> _Stated task_:
Revise the records starting at the line containing "Where should I click to: Click the blacked-out" and ending at the line containing "pyautogui.click(x=289, y=181)", swapping "Secret" for "Password" and changing nothing else. Give back only those lines.

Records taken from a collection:

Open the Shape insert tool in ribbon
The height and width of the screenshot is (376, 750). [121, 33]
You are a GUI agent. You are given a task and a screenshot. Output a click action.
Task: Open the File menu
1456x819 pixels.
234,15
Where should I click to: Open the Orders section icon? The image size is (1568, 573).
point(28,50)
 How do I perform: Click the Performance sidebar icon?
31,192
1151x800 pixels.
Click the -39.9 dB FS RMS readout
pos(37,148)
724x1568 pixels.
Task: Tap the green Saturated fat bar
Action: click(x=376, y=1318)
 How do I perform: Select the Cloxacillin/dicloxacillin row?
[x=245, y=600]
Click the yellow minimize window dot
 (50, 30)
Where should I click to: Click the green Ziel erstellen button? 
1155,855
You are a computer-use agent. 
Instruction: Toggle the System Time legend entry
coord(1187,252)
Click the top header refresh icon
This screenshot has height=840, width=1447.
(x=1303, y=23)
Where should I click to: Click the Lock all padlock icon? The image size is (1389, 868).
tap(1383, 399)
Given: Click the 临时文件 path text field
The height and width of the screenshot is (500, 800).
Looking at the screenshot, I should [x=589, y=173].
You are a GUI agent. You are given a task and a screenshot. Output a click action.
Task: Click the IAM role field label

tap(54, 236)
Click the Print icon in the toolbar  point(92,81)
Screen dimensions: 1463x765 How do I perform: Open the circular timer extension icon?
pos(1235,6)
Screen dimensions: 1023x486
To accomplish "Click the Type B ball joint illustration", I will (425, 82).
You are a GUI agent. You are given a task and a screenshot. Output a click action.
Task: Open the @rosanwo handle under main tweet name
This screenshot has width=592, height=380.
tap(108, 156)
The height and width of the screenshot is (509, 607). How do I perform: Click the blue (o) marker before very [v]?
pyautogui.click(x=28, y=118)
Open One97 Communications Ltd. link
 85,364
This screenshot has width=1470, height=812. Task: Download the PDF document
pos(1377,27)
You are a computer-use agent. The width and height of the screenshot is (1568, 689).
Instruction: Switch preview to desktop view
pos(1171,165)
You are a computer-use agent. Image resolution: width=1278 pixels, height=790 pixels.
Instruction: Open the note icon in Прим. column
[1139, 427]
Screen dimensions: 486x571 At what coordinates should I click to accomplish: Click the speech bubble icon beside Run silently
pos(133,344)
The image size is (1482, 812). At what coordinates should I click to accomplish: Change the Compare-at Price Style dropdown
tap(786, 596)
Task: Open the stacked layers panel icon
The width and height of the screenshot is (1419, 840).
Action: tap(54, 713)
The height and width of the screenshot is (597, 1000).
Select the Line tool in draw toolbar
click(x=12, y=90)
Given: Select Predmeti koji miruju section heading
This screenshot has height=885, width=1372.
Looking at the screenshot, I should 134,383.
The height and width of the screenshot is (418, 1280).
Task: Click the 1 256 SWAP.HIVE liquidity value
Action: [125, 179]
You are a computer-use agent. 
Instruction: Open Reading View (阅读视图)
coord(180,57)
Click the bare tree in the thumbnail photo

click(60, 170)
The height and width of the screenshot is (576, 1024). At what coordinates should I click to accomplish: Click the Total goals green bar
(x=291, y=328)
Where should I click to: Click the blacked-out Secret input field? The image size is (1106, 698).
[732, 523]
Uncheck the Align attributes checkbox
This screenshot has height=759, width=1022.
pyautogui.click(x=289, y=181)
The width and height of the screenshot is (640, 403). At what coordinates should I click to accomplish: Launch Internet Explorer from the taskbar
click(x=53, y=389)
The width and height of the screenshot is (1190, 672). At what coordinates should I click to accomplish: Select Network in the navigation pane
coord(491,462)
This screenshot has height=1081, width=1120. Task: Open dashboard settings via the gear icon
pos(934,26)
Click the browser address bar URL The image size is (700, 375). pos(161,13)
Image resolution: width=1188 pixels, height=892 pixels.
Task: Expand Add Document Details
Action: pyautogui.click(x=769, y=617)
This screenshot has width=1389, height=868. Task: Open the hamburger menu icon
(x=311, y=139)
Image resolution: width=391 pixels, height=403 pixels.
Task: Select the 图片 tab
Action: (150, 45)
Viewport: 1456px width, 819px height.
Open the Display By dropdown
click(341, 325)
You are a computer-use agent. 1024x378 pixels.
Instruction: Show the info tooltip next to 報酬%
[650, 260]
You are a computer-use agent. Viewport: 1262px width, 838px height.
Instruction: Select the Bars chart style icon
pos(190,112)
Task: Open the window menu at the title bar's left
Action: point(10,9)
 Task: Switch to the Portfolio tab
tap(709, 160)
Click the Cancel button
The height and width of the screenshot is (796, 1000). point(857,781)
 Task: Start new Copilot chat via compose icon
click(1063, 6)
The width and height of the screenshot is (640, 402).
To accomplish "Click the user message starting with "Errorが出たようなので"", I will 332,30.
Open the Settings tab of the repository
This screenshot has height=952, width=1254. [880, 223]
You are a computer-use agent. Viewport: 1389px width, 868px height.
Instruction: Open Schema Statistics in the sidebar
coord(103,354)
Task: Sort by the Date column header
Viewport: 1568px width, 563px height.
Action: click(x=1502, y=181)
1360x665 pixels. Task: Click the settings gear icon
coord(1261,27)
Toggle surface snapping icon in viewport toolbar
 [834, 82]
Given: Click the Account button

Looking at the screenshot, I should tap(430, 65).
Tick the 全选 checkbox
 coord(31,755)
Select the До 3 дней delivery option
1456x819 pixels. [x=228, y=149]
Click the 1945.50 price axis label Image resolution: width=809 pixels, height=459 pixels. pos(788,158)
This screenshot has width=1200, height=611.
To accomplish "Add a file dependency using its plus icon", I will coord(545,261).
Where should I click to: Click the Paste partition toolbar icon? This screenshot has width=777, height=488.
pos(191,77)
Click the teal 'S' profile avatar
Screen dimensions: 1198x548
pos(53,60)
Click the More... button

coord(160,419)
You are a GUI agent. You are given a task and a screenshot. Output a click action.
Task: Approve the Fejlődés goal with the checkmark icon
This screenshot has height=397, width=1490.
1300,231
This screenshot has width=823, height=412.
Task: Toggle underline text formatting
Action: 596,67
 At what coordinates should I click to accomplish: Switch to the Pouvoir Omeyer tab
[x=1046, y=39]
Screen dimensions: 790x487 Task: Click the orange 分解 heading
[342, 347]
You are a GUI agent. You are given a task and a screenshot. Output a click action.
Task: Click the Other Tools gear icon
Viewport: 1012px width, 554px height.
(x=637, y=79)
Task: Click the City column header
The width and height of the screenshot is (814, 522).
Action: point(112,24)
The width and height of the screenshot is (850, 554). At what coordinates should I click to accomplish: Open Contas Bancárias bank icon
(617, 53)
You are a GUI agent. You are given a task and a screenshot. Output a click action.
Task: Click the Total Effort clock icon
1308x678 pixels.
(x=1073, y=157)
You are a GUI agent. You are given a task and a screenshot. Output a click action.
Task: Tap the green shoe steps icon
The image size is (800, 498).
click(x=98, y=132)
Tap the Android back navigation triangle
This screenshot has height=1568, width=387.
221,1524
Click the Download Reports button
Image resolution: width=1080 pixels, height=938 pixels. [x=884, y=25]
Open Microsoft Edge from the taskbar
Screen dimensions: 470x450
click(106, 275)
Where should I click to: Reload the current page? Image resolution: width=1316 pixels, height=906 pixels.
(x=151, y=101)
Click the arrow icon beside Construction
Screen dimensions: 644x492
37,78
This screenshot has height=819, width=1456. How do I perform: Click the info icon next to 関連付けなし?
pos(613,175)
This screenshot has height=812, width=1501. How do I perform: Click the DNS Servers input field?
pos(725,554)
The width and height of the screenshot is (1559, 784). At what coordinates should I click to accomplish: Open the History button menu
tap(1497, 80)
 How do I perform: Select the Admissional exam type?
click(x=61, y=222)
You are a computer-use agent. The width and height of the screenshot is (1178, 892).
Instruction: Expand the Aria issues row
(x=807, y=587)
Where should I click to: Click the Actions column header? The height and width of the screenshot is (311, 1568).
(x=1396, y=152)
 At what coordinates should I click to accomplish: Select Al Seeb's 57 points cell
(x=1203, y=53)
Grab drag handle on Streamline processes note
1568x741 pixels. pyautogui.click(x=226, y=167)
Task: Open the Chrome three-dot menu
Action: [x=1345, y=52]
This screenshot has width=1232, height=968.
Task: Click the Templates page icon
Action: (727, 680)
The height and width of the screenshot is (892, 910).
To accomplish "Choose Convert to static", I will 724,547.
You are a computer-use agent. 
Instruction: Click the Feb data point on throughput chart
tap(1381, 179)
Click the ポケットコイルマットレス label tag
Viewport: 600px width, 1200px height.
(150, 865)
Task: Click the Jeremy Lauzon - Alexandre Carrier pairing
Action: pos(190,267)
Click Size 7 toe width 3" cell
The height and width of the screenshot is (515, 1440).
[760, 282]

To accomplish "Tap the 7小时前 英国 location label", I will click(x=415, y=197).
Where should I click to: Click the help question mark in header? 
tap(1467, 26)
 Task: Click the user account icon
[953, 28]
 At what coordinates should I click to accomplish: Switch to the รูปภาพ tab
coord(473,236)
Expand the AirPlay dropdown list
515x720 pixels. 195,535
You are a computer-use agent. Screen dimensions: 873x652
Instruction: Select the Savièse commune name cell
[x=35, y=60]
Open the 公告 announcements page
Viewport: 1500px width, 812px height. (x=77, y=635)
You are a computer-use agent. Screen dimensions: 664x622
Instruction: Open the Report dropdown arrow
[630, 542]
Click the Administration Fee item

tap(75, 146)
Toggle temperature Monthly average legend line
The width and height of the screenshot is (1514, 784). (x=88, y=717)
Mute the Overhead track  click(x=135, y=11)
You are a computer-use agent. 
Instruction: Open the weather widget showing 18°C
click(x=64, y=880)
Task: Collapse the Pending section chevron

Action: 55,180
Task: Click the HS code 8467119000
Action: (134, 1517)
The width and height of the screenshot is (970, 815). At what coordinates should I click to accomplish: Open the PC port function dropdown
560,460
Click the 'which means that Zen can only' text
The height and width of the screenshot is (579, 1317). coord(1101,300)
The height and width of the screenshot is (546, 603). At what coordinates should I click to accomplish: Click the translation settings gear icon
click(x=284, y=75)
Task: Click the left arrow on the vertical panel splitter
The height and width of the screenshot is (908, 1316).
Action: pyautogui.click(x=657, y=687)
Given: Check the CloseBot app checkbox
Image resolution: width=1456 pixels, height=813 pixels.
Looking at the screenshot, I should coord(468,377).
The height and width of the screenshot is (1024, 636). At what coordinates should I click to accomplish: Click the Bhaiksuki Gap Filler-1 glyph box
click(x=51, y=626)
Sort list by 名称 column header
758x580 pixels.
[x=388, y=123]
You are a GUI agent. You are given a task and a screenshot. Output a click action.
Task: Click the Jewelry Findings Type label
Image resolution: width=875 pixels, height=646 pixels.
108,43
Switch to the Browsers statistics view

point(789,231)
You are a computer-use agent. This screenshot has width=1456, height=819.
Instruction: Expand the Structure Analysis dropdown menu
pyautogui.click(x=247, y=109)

> _Exercise response_:
Where should I click to: Click the blacked-out Password input field? The image size is (1106, 698).
[732, 523]
Uncheck the Align attributes checkbox
This screenshot has height=759, width=1022.
pyautogui.click(x=289, y=181)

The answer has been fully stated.